What it Means to Have a Friend in Me


I like to think I’m a good friend (although, maybe not everyone agrees with that notion – slide into my DMs if you’d like to chat!)

What makes a good friend though? It’s something I question all the time. I think it’s TIME. Uninterrupted, full-attention (ahem, no phones), no-plans-afterwards time. I feel like the time and energy people give to me is an absolute gift, and I feel like it’s my gift in return.

But lately, I’ve started to realise how an outgoing personality aids me in making friends really easily. Don’t get me wrong; I feel that the word friend is thrown around too easily – I am very much able to differentiate between friends, associates and even acquaintances. I feel as though people who aren’t able to make those distinctions are craving relationships to be something they’re just not, and maybe too soon.

I also feel that a handful of actual friends is far more valuable than a hundred acquaintances. I also don’t see the point of levels being defined as friend< good friend< best friend< most bestest friend< even better than bestest friends< “Like, we’re basically sisters” *secret handshakes*. Honestly, “friend” is enough for me. It’s a word that carries weight and responsibility, don’t take it lightly.

But I recognise how hard it is for people to allow organic friendships to grow – perhaps they’re really shy, or suspicious, or untrusting of people because of bad experiences. Lately, I’ve found it really important to be patient with those types of people, to put in the time and energy to allow the friendship to grow organically. Not trying to force it, but putting in the actual effort to try. Nothing upsets me quite like knowing that someone might be lonely, or feel as though no one likes them, or perhaps feel like they don’t have friends. And what I’ve realised is that they might be surrounded by acquaintances that make them believe they are friends, but it’s too superficial. I imagine that they could be sitting with a massive group of shallow associates, and disappear amongst people who haven’t taken the time to see them.

Thinking of the type of friend you are is a journey of self-awareness and maturity, growing up means being the best type of friend you could be to the people you care about.

My advice to the outgoing people? Put in the time, put in the effort, and put in the work. Your friendship might be invaluable to someone who really needs it, and don’t take that title lightly. My advice to the shy ones? Trust in yourself, and trust in others until they give you reason not to. And my advice all round, be a good friend. A good, genuine, loyal friend. And for that matter, be the best type of friend you could be to yourself.

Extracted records
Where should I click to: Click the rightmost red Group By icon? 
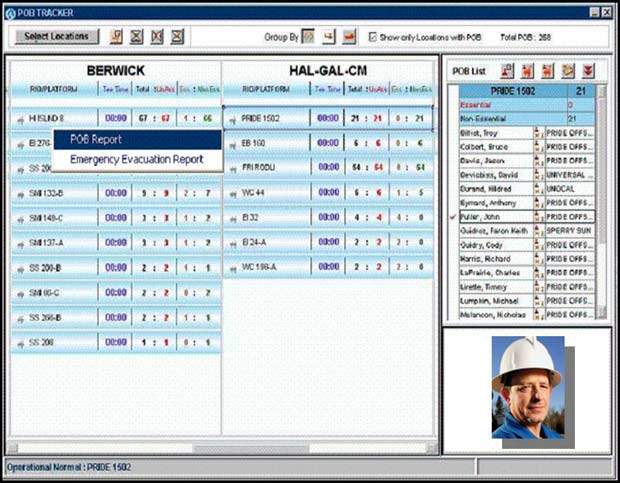[x=349, y=37]
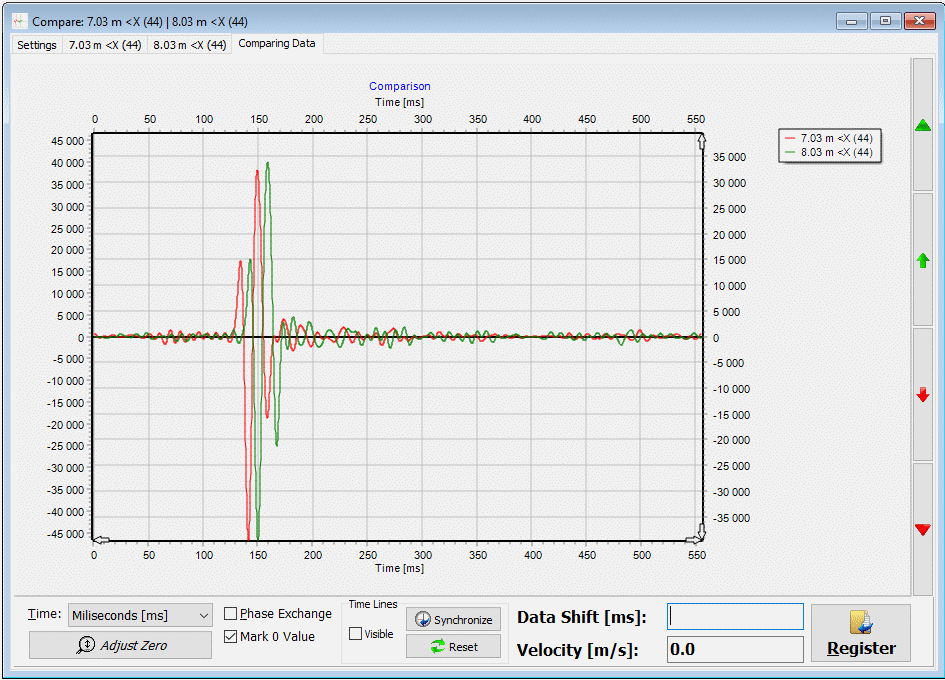This screenshot has width=945, height=680.
Task: Click the up arrow atop the right axis
Action: 701,141
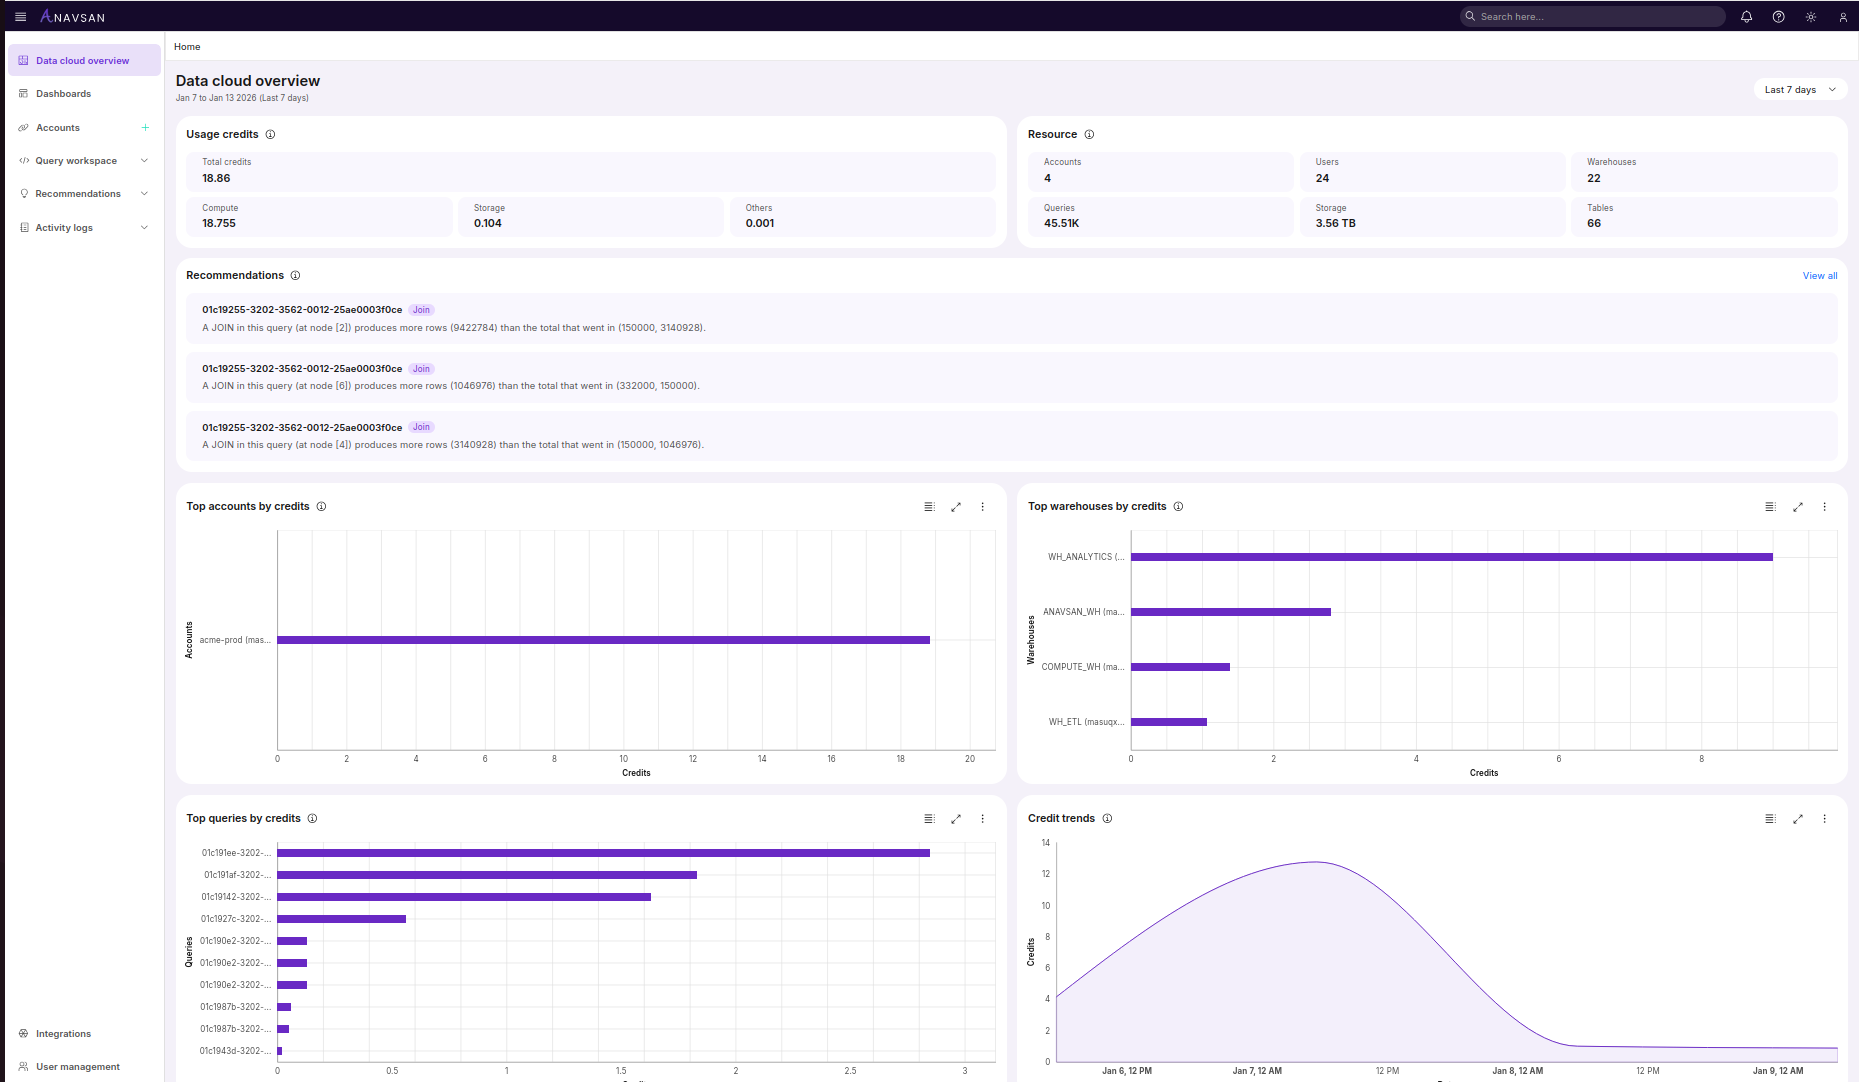Image resolution: width=1859 pixels, height=1082 pixels.
Task: Add a new account with plus icon
Action: click(145, 128)
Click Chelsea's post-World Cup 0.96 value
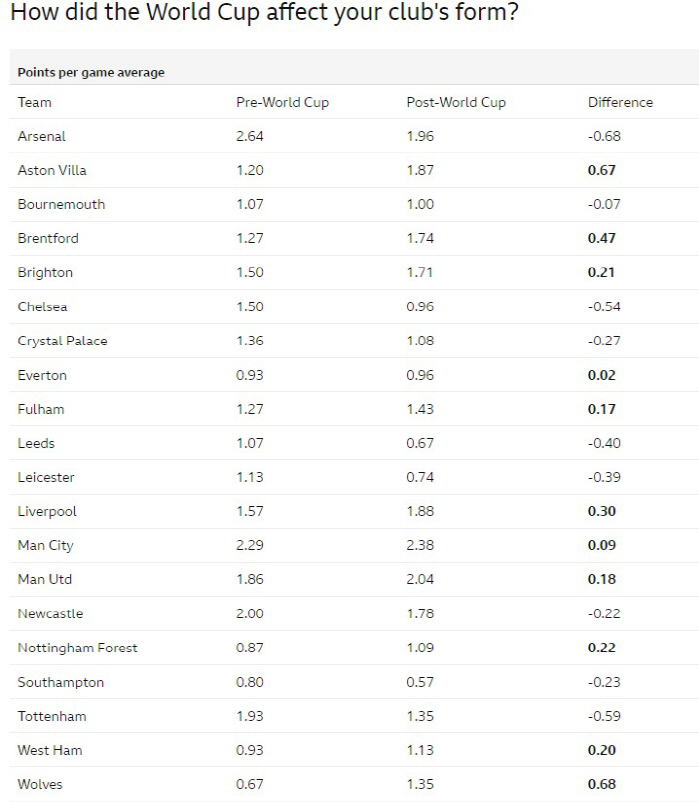Screen dimensions: 699x802 (420, 307)
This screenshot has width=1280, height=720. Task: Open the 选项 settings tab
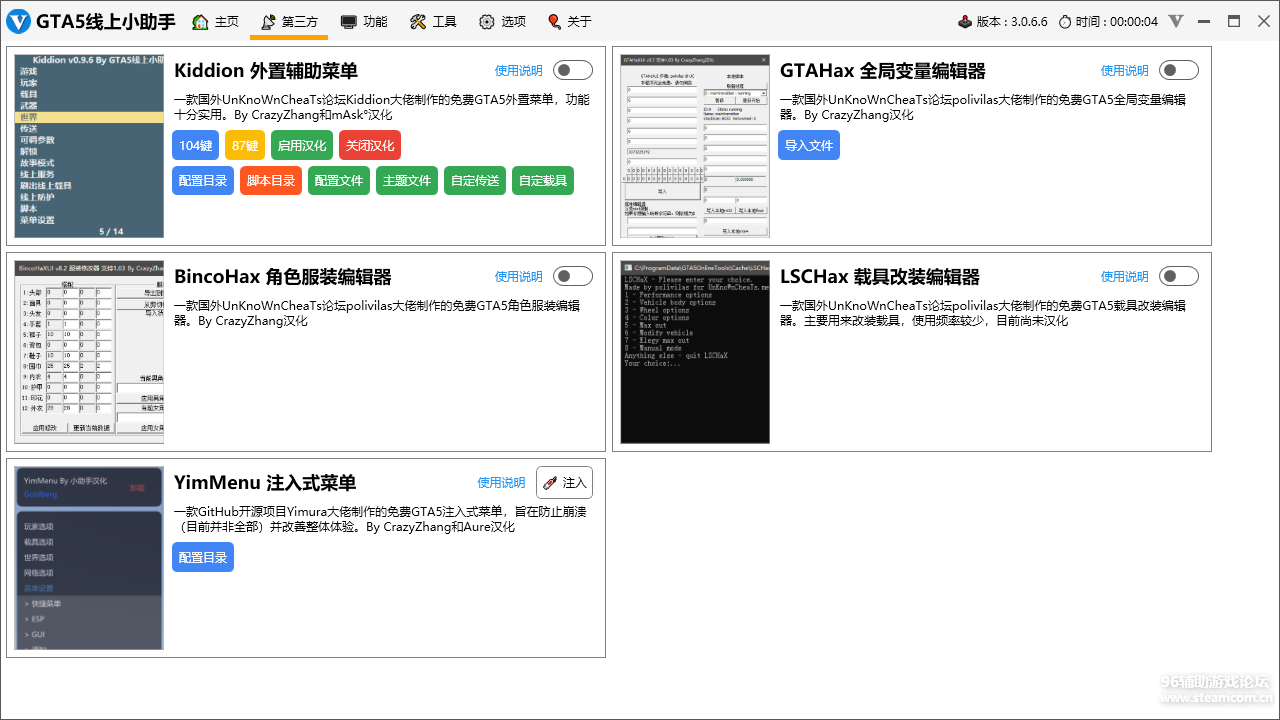point(502,21)
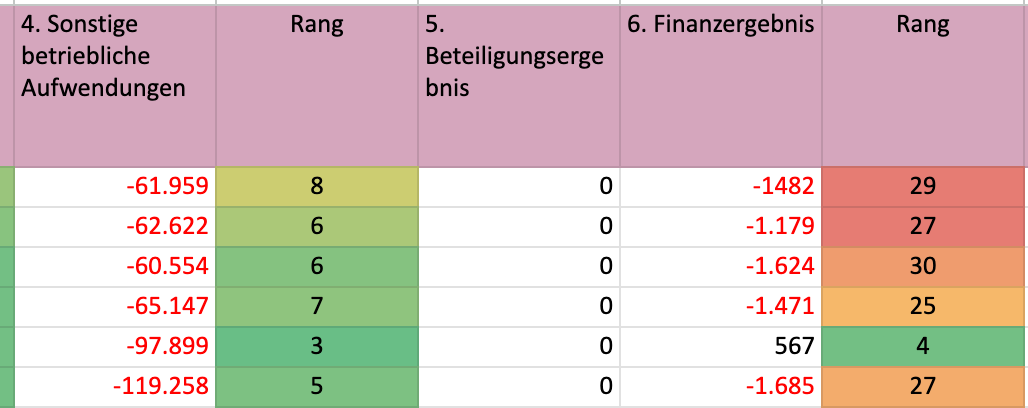Screen dimensions: 1028x408
Task: Select the '6. Finanzergebnis' header cell
Action: pyautogui.click(x=721, y=84)
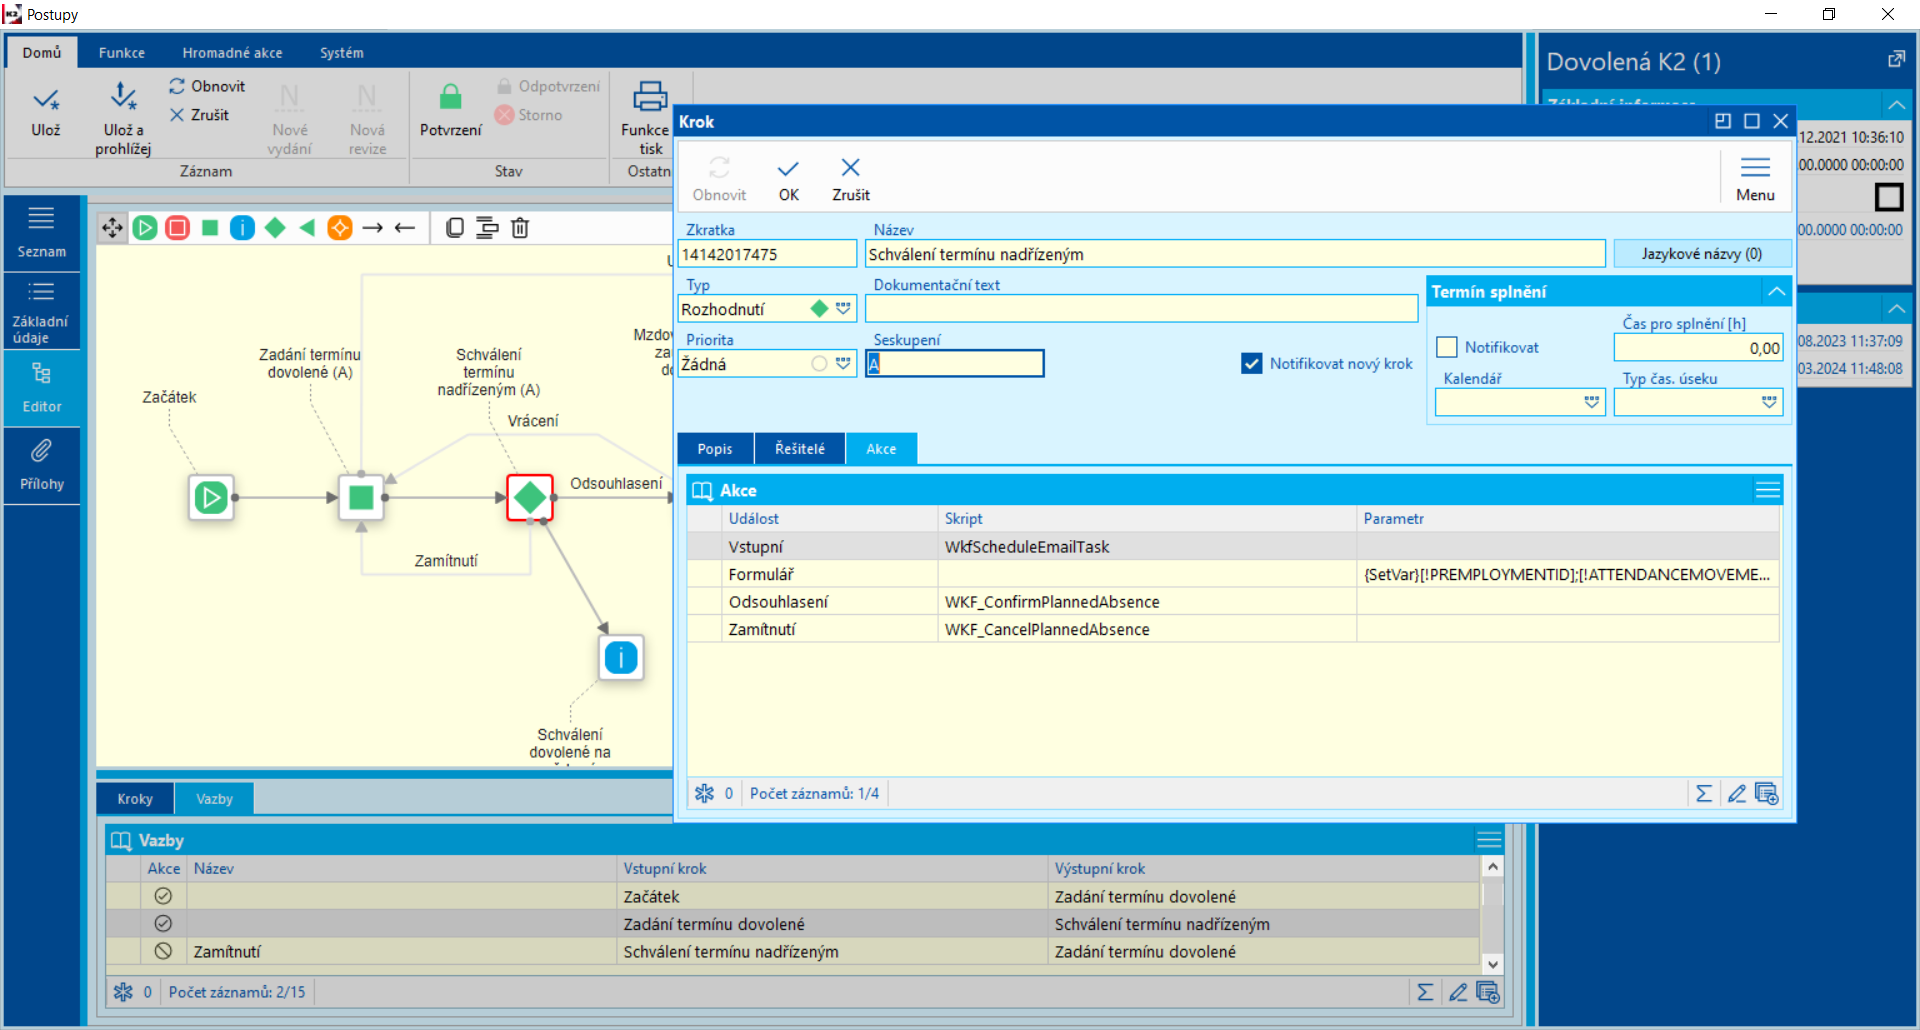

Action item A: Can you rewrite the paragraph of the friendship essay that begins "But I recognise how hard it is" as a short bulleted list that keeps its main facts?
Action item B: Do these statements agree with the friendship essay? Answer yes or no for each and quote the deciding words. (i) The writer thinks time is what makes a good friend. (ii) The writer values a large number of acquaintances more than a few actual friends. (iii) The writer advises shy people to hold back their trust until others have earned it.

Reply A:
- Organic friendships can be hard for people who are shy, suspicious, or untrusting because of bad experiences.
- Lately the writer has found it important to be patient with such people, putting in time, energy, and real effort without forcing the friendship.
- Nothing upsets the writer more than knowing someone might be lonely, feel unliked, or feel they have no friends.
- Such people may be surrounded by acquaintances who make them believe they are friends, but these relationships are too superficial.
- The writer imagines them sitting in a big group of shallow associates, disappearing among people who haven't taken the time to see them.

Reply B:
(i) Yes: "I think it’s TIME."
(ii) No: "a handful of actual friends is far more valuable than a hundred acquaintances."
(iii) No: "trust in others until they give you reason not to."